The bill would end the right to protest by giving police unprecedented powers to ban “noise or disruption”, criminalise “trespass”, increase stop and search, and seize phones. It is aimed particularly at Gypsy, Traveller and Roma communities, Black Lives Matter, XR and anyone demanding justice – more like Hong Kong than UK.
The bill says nothing about violence against women. While rape sentences start at five years, damaging the statue of a slave holder could get you 10.
“Terrorists” would get longer sentences, but the daily terrorism women face on the street and at home (two or three women are murdered by a partner or ex-partner every week), is untouched.
Why have plain clothes cops spying on the public in bars when rape has been virtually decriminalized (under 1.4% are prosecuted) and what’s needed is thorough investigations of the violent crimes we report which never see a court room?
The outpouring of evidence of police misogyny is unprecedented.

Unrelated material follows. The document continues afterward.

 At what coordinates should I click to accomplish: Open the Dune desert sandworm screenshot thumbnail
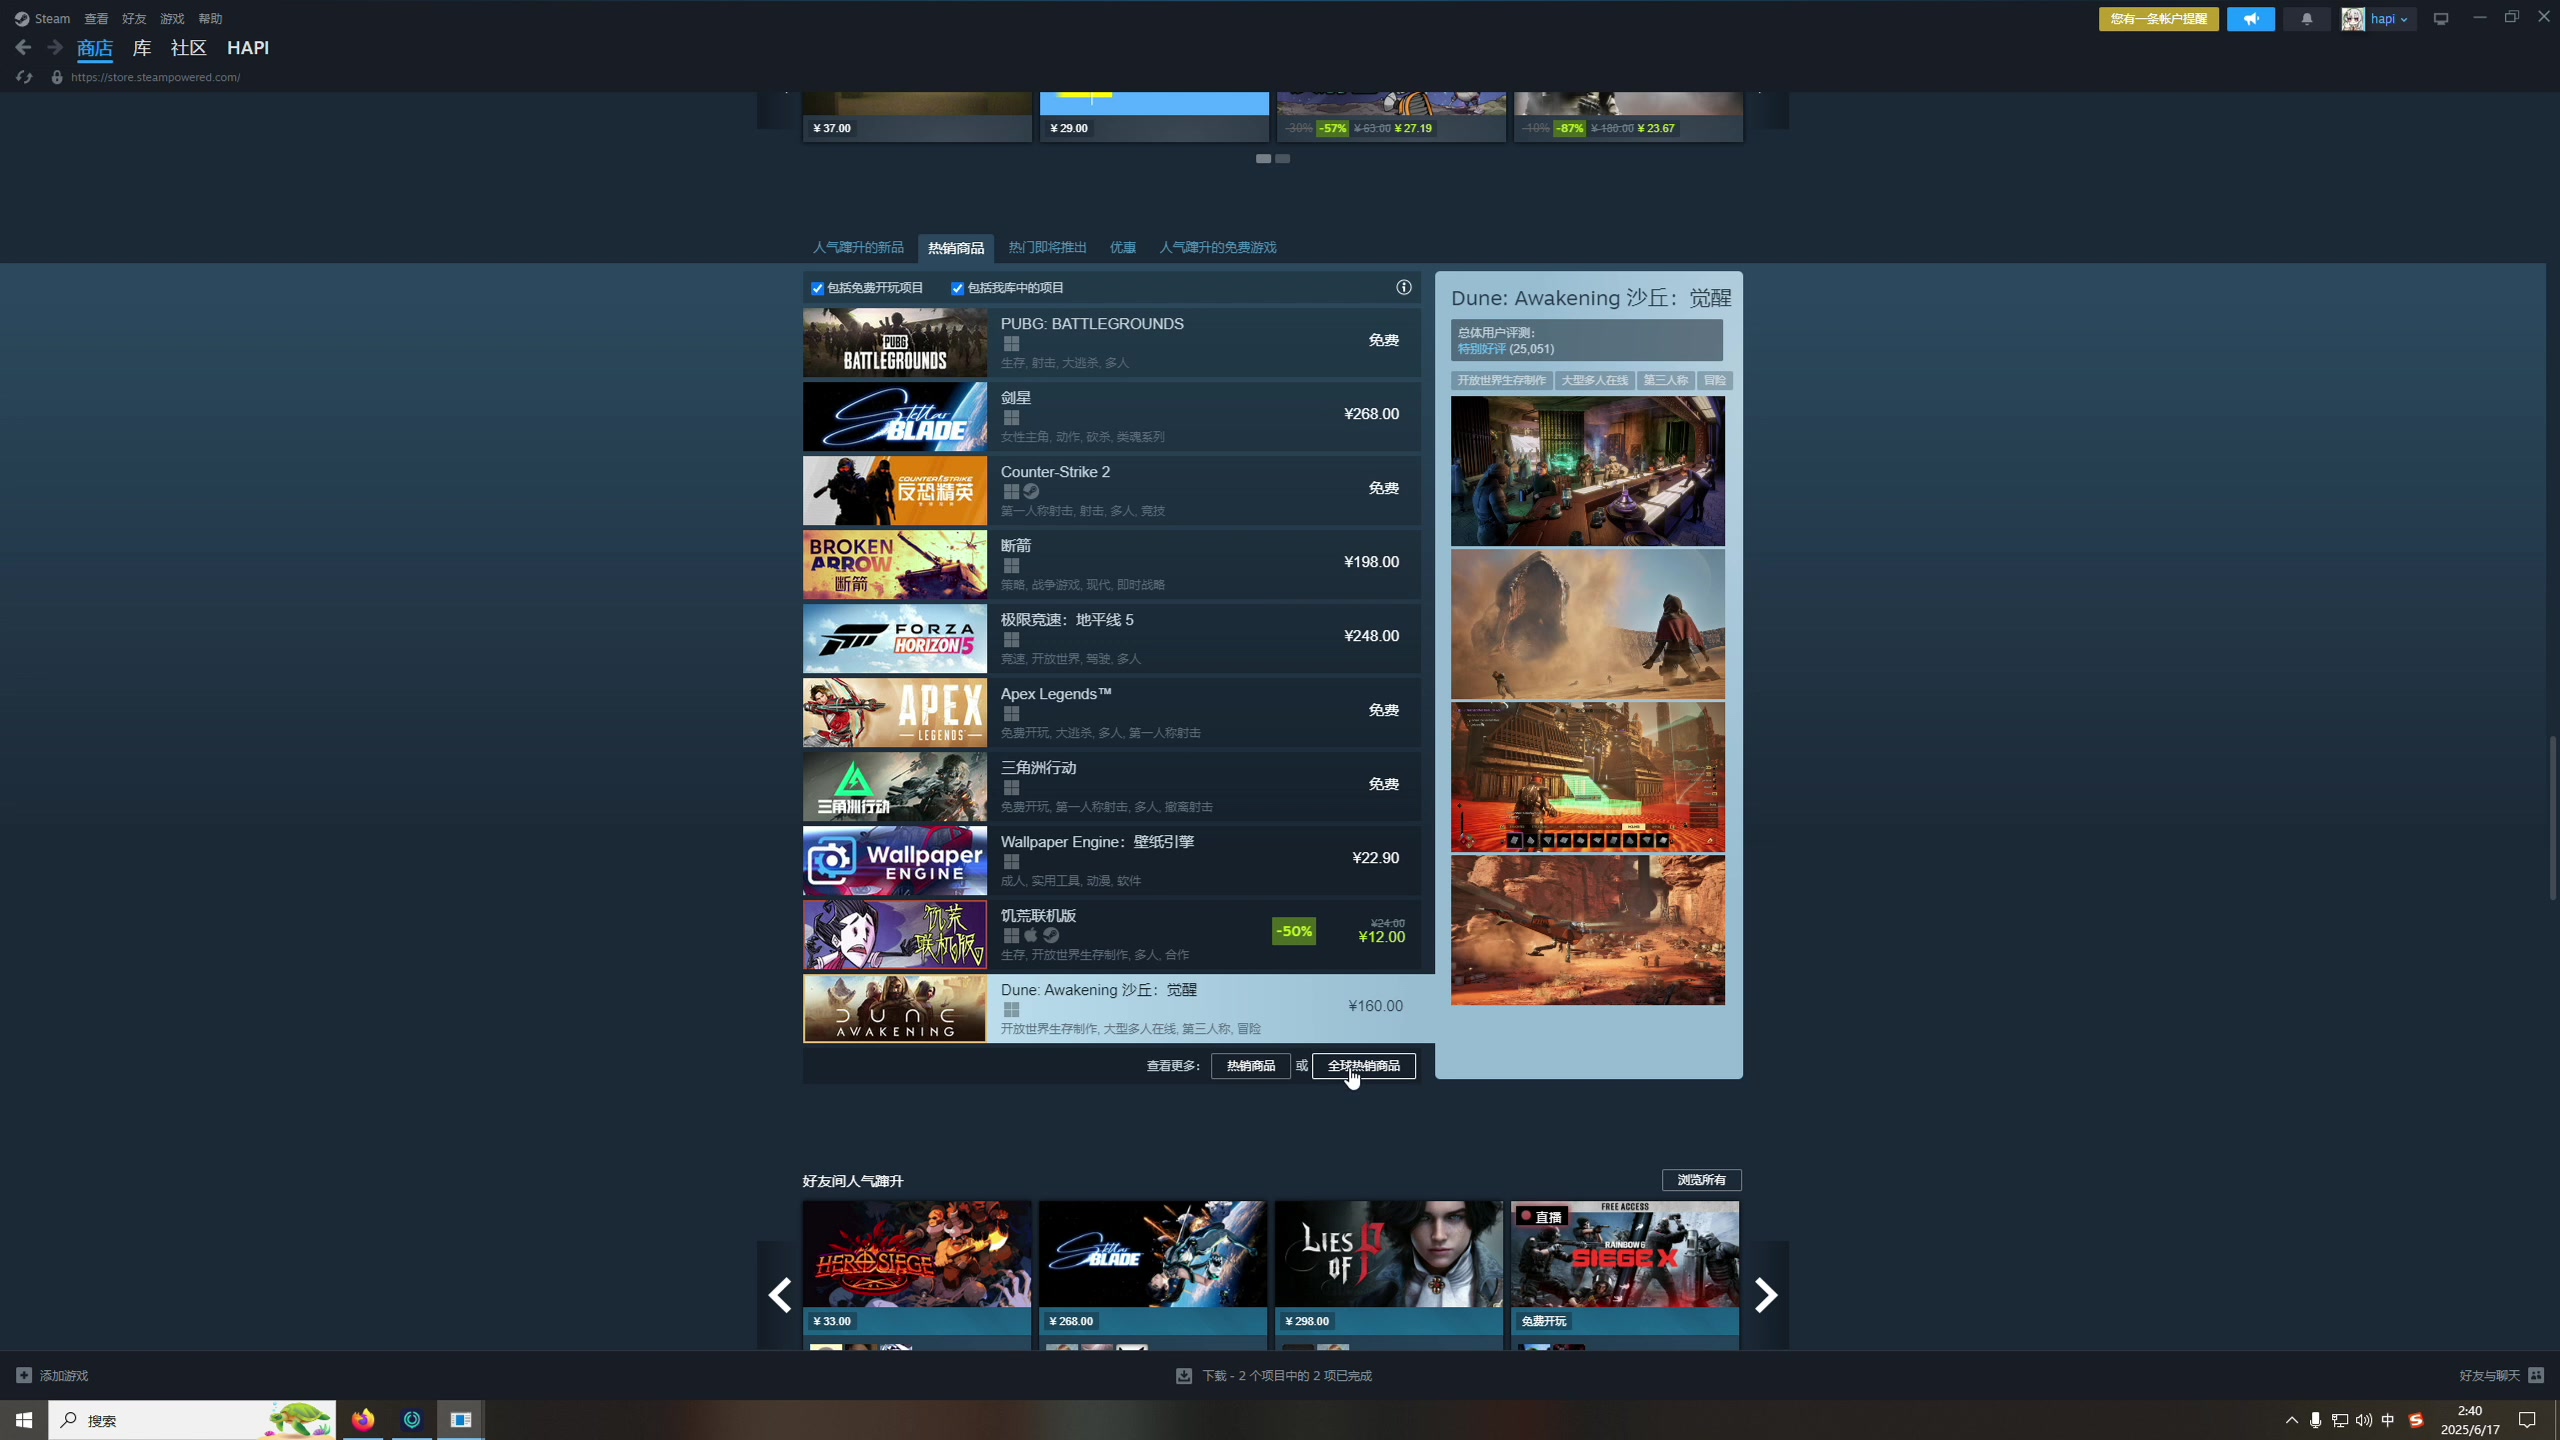point(1587,624)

Women officers described routine sexual harassment: “Male officers will deliberately brush past female officers just so they can touch their breasts."
One said: “I know of many men in the police who commit domestic abuse.”
Another is suing the Met for sexist and racist abuse.
We have long known about officers expecting to have sex with victims – former police Chief Sue Fish said her male colleagues considered it a “perk of the job”.
A rape victim we worked with was terrified by an officer repeatedly propositioning her at her home.
Another who reported her police husband for serious domestic violence, faced an investigation so biased she emigrated.
This bill offers no protection from such police violence. Neither will it bring truth and justice to families, disproportionately of colour, who lost loved ones in police custody.
Some proposals to the bill are worrying, labelling sex work and porn as violence.
The English Collective of Prostitutes points out: why criminalise men who have not been reported for violence while the men women report aren’t investigated? Driving prostitution further underground would make it more dangerous for sex workers.
This bill opens the door to a police state. Ironically it is two women (Priti Patel and Cressida Dick) who are overseeing the state taking liberties by raising male police powers against anyone demanding their rights. But people are undeterred and determined to stop it.